**DATA EXTRACT**

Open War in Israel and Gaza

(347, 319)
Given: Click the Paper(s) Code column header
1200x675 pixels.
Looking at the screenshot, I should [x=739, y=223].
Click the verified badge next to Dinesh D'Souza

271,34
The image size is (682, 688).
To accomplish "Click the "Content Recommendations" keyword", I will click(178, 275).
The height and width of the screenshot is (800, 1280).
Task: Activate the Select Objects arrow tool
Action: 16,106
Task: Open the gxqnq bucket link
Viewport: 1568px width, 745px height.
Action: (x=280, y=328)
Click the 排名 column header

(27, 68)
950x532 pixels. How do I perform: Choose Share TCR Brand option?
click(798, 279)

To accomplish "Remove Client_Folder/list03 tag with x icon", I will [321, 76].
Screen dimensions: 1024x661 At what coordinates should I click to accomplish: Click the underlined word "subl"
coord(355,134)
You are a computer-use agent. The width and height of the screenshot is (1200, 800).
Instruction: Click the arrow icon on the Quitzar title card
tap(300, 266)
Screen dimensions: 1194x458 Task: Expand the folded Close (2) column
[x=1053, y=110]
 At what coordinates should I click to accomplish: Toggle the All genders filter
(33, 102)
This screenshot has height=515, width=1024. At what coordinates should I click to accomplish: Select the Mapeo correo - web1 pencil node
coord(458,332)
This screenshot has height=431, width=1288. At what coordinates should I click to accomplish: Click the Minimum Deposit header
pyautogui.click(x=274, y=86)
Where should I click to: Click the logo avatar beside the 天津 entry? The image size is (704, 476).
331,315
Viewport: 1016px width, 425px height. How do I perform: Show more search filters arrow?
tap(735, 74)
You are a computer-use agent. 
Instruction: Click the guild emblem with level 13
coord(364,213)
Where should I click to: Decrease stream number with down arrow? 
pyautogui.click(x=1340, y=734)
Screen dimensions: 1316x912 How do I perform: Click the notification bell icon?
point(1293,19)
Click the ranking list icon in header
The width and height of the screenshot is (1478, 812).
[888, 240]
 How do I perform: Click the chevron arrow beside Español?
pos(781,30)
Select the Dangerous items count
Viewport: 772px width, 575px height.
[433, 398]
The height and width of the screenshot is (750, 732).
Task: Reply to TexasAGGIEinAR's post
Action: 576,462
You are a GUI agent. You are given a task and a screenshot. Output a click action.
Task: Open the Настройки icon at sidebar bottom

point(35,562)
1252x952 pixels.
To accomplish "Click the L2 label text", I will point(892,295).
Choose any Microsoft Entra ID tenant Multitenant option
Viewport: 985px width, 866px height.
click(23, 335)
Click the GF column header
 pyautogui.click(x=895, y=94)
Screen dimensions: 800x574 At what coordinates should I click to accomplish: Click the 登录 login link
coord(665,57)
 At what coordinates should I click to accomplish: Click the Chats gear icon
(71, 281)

**ABOUT THIS EXERCISE**
The answer is the line with "1252x952 pixels." plus every line after it, printed exactly as they appear above.

**TASK RESPONSE**
1252x952 pixels.
To accomplish "Click the L2 label text", I will point(892,295).
Choose any Microsoft Entra ID tenant Multitenant option
Viewport: 985px width, 866px height.
click(23, 335)
Click the GF column header
 pyautogui.click(x=895, y=94)
Screen dimensions: 800x574 At what coordinates should I click to accomplish: Click the 登录 login link
coord(665,57)
 At what coordinates should I click to accomplish: Click the Chats gear icon
(71, 281)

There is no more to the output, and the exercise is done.